I also wrote a system, Flutterbug, to let friends play IF together without needing a server or Zoom-like screen sharing. This let me play Thorns with friends and filled a gap for me: I don’t want a Zoom call or MUD-style setup, but I do want to play IF with friends in different places. It works well, and I’d be happy for people to use it.
They’re minor, but I also wrote some Python packages for the IFDB API and Babel data formats; these are used by Flutterbug for extracting game info.
Flutterbug Terps: Flutterbug by default uses Dannii’s “emglken”, JS-compiled terps for common formats. I wanted to be able to cooperatively play other formats than emglken uses, so I started a project to compile other formats to binaries against RemGlk-rs; this allows you to use Flutterbug for formats like ADRIFT or Magnetic Scrolls. This is heavily based on the work for Gargoyle/garglk (so thanks for that!)

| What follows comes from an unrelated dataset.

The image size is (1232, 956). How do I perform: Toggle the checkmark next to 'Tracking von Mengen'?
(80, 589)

I’m also writing a “build a website for my IF game”, like a much-expanded version of I7’s “Release with a web site”. There are already some efforts in this direction by others, but I’m aiming for something a bit broader and YAML-driven, and including things like nice HTML output for associated markdown files, transcripts, and so on. Ultimately, I’ll switch over my hand-coded site for Our Lady of Thorns to this.
I’m pleased that the process shook some bugs out of PunyInform—particularly one involving games at the upper bound of file size. Hopefully, this can help other people build medium-sized games with Puny.

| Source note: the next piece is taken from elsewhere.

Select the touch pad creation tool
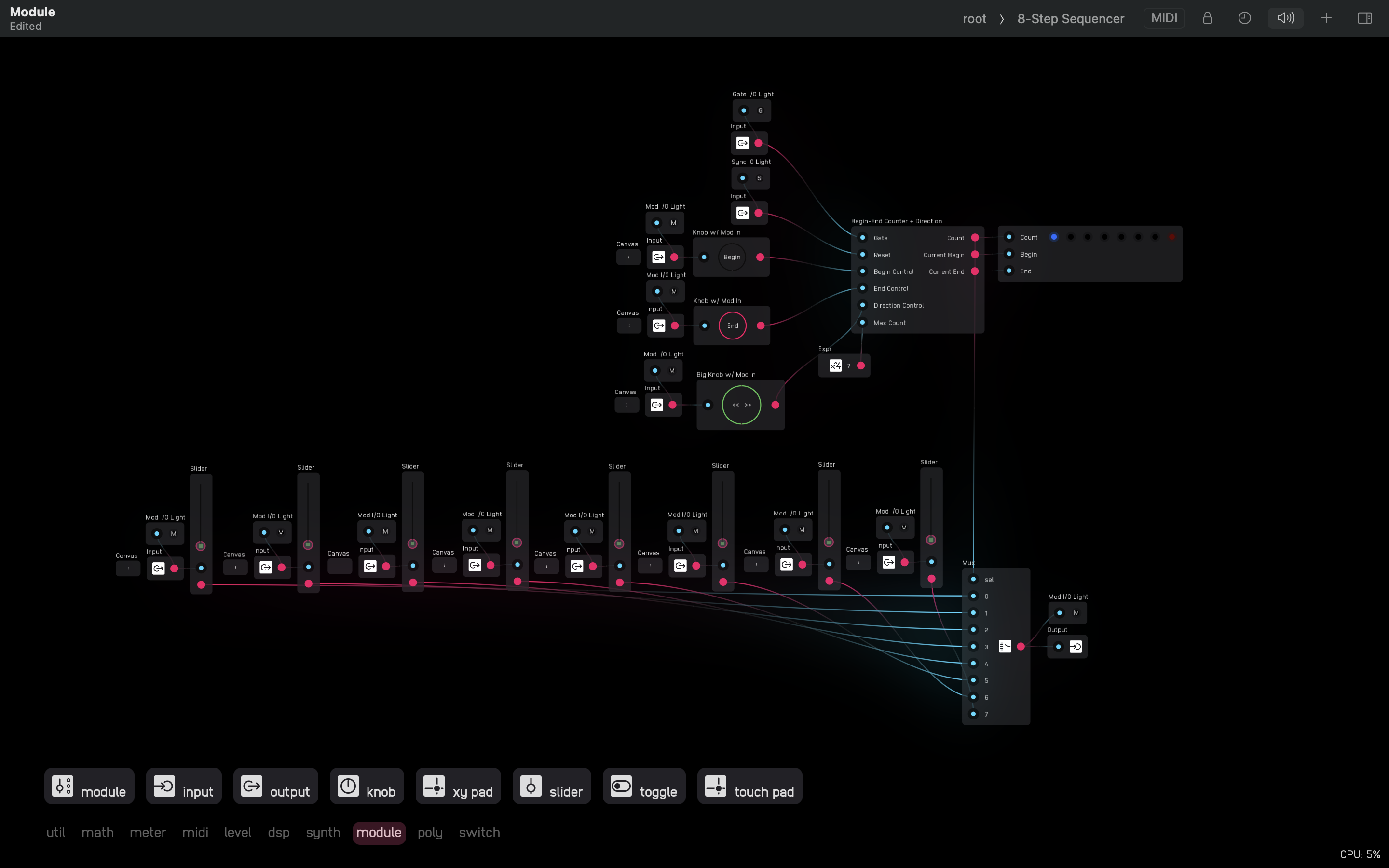This screenshot has width=1389, height=868. click(749, 786)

Thanks to everyone who’s been so patient with my new-author PRs and bug reports to their libraries and systems, and their kind advice on my work. You’re a really welcoming bunch, and I really appreciate it (particular shout-outs to @Dannii and @fredrik and @vaporware)

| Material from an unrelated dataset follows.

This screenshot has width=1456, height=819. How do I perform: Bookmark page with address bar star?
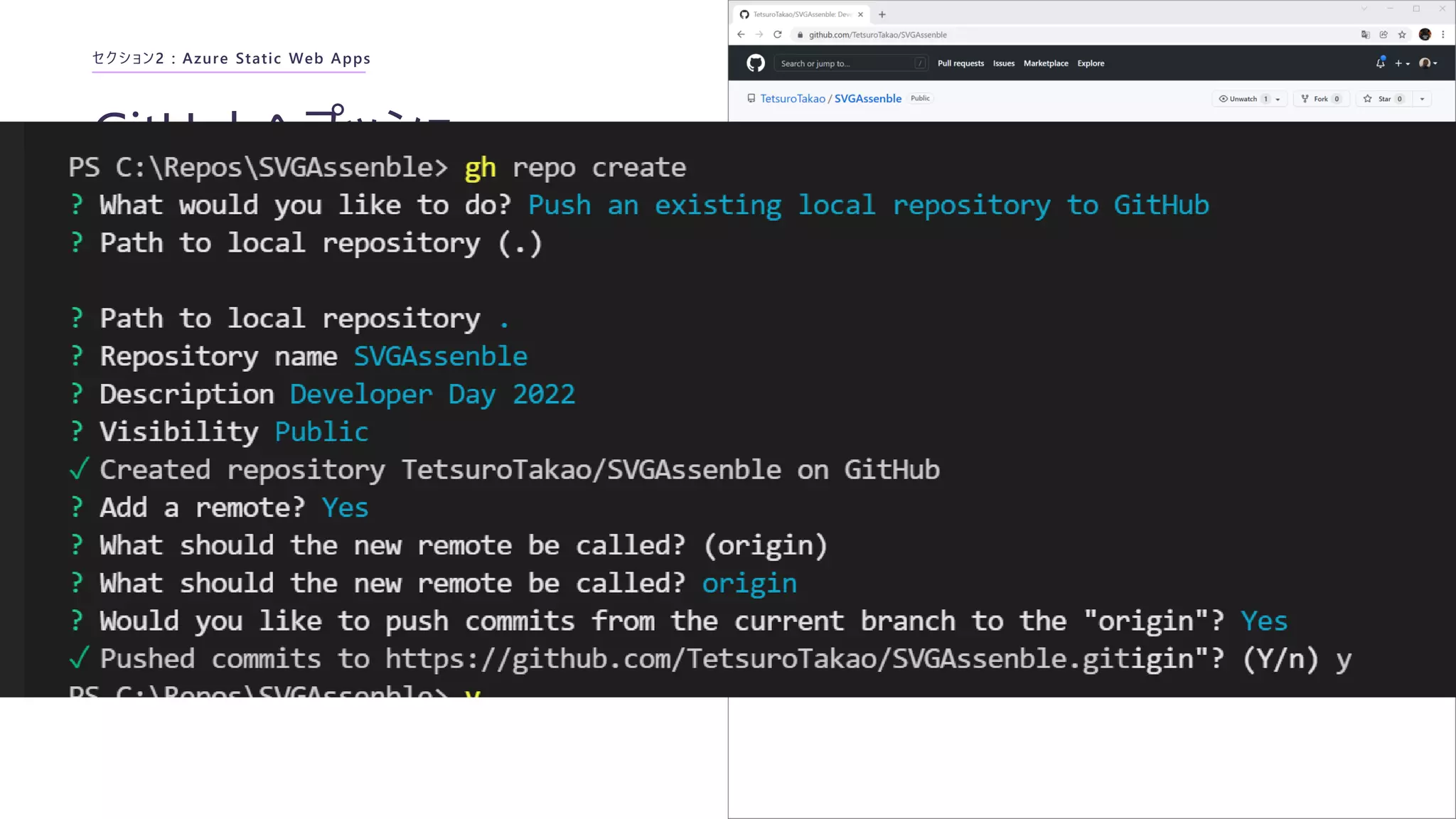[x=1402, y=35]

Also: while it seems like some IF projects are ‘cathedral’ style, one-author-releasing-to-the-world, I’m more used to open sharing of rough things and would welcome anyone who wants to critique or contribute to these. Please do!
The future
I’m done with the game as far as new plot points or rooms or such. I’ve fixed a few bugs and will release a post-Spring Thing game in a bit. I’ll let people know.
Overall lessons and thanks
I really enjoyed this process, particularly the research, dialog writing (even if sparse), and playtesting. I entered Spring Thing because @Ally suggested it; I wouldn’t have thought that I was writing something competition-worthy, and her enthusiasm for the project, even at the earlier phases of testing, was enormously helpful.
I’m deeply flattered to win Best of Show; my ambition was simply that a few dozen people who weren’t already my friends would play the game. Getting positive feedback and audience awards is really wonderful.
I can’t overstate how helpful the community has been—I arrived with lots of questions and scattered energy, and the level of help I’ve received has been so encouraging. I had so many testing offers, including from IF-famous testers. People like Ally, Draconis, Rovarrson, AERobert, Warrigal, AndyG, tmack, and Doug_Egan deserve extra thanks for surviving several rounds of testing and providing pages and pages of feedback.
Fredrik answered many PunyInform/I6 questions with patience, as did Draconis, zarf, andrewj, vaporware, Giger_Kitty — and many more! Thanks to Warrigal for supplying some fine code for better handling locking and unlocking doors.
Will I do this again? Absolutely. I’m already planning my next game. I look forward to sharing it with you all!